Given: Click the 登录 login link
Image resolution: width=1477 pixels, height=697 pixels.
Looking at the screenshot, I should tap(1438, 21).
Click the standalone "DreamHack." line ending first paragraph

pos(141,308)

__Instruction__
Reproduce the data above, swapping every instance of "pixels" for "px" and leaving everything else untouched.

__Solved exercise__
Given: Click the 登录 login link
Image resolution: width=1477 px, height=697 px.
Looking at the screenshot, I should tap(1438, 21).
Click the standalone "DreamHack." line ending first paragraph

pos(141,308)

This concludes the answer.